Thank you very much for that kind introduction and it is a real pleasure to join BASCA at its Annual General Meeting.
You know, people still ask me – what’s the difference between my current job as an MP and my previous job as a musician, and I think I can say with a great degree of confidence that I’ll never get an encore in the House of Commons.
I spent a wonderful 15 years as a musician in the music industry, and when I compare and contrast both of these careers I sometimes wonder what on earth I was thinking of by getting into this particular business. One minute everybody’s hanging on your every word cheering you on, next minute everybody’s aggressively challenging your every word and shouting you down.
It takes me back to my maiden speech in the House of Commons when I happened to mention that I was the first Member of Parliament that has ever appeared on Top of the Pops.
Up until that point there was the usual bored indifference that accompanies any speech in the Commons – but when I mentioned this you can see them all trying to work out who I appeared with and what I did. Then some crusty old Tory actually shouted out “that’s the chap that played with Cliff Richard.”
I had to put him right that I was actually with the Gaelic rock band Runrig. I am, of course, not the only member of Runrig to want to stand for Parliament.
Our former lead singer stood twice for Labour and was beaten twice, whereas I stood once for the SNP and was immediately successful, so you can imagine I like to remind him of that. For most rock bands, at the back end of the tour bus, the talk is all about sex, drugs and rock and roll; for us in Runrig it was Scotland’s constitutional question.
But since I was elected, I reconstituted the all party music group and secured the first ever debate in the House on the music industry. There’s the all party intellectual property group and there are now regular debates on the issue. I think that the engagement and debate with the industry is now a lot better and Members of Parliament and Government are a lot more responsive to the industry and its issues.

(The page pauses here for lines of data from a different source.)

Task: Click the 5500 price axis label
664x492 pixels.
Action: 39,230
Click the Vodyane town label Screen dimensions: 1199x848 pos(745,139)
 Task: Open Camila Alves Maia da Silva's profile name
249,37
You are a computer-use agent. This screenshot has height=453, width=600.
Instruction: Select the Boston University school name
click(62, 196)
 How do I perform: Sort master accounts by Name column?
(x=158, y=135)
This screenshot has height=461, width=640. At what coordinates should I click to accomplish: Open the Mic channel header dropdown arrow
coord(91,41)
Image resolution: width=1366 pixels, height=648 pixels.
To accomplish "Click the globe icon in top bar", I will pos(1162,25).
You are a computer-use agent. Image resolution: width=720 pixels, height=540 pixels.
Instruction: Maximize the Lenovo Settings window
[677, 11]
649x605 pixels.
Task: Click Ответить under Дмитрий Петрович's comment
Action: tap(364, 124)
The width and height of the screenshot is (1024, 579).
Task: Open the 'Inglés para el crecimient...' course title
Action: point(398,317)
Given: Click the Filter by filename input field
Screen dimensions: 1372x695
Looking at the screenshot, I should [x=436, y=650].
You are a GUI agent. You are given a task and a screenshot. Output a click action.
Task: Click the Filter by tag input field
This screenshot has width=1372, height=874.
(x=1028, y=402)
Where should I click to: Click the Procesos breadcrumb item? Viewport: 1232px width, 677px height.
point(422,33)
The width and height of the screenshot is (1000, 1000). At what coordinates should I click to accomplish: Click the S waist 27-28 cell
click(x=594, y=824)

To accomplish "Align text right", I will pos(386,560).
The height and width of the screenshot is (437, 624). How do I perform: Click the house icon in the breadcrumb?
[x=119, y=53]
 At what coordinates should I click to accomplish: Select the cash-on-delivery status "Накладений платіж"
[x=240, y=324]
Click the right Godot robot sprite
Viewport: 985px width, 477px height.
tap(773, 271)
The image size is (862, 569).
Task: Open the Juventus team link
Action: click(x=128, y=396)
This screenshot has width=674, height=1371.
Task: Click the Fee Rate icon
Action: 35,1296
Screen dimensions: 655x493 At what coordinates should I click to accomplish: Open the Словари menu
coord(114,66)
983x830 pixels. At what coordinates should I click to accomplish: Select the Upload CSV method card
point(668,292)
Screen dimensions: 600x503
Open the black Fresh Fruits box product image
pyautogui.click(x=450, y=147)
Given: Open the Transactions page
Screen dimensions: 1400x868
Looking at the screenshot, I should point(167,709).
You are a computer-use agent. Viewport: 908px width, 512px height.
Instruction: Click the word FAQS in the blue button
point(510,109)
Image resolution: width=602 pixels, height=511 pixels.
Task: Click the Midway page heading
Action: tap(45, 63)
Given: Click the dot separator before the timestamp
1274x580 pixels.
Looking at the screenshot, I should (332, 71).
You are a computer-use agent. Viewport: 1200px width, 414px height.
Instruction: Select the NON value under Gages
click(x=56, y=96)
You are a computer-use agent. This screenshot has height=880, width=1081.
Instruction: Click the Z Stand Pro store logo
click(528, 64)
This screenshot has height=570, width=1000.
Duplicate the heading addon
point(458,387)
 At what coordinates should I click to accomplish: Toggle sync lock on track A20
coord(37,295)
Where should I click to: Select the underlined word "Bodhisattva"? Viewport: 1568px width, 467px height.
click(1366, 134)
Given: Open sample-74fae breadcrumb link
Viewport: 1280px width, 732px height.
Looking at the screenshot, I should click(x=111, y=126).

And to the eternal derision of my Parliamentary colleagues, I have put together an MP rock band. We’re imaginatively called MP4, because, well, we’re 4 MPs. It’s totally cross party. We have 2 Labour members, me a nationalist, and we even have a Tory drummer. Don’t ask me how we found a Tory drummer! Interestingly, the Right Honourable Greg Knight MP was even a deputy chief whip in the Thatcher Government.
We thought about just getting a drum machine, but with them you can only punch the rhythm in once. With Tories you can do it as much as you want.
Now, the X-Factor finalists need not worry about being usurped by another boy band, and we have no intention of giving up the day job. But we are the only Parliamentary rock band anywhere in the world – so that therefore makes us the best Parliamentary rock band in the world.
You know, there’re a lot of similarities between being an MP and a musician. Us MPs, like you musicians, have our audience and our fame. Unlike you, most people totally hate us whilst they love you.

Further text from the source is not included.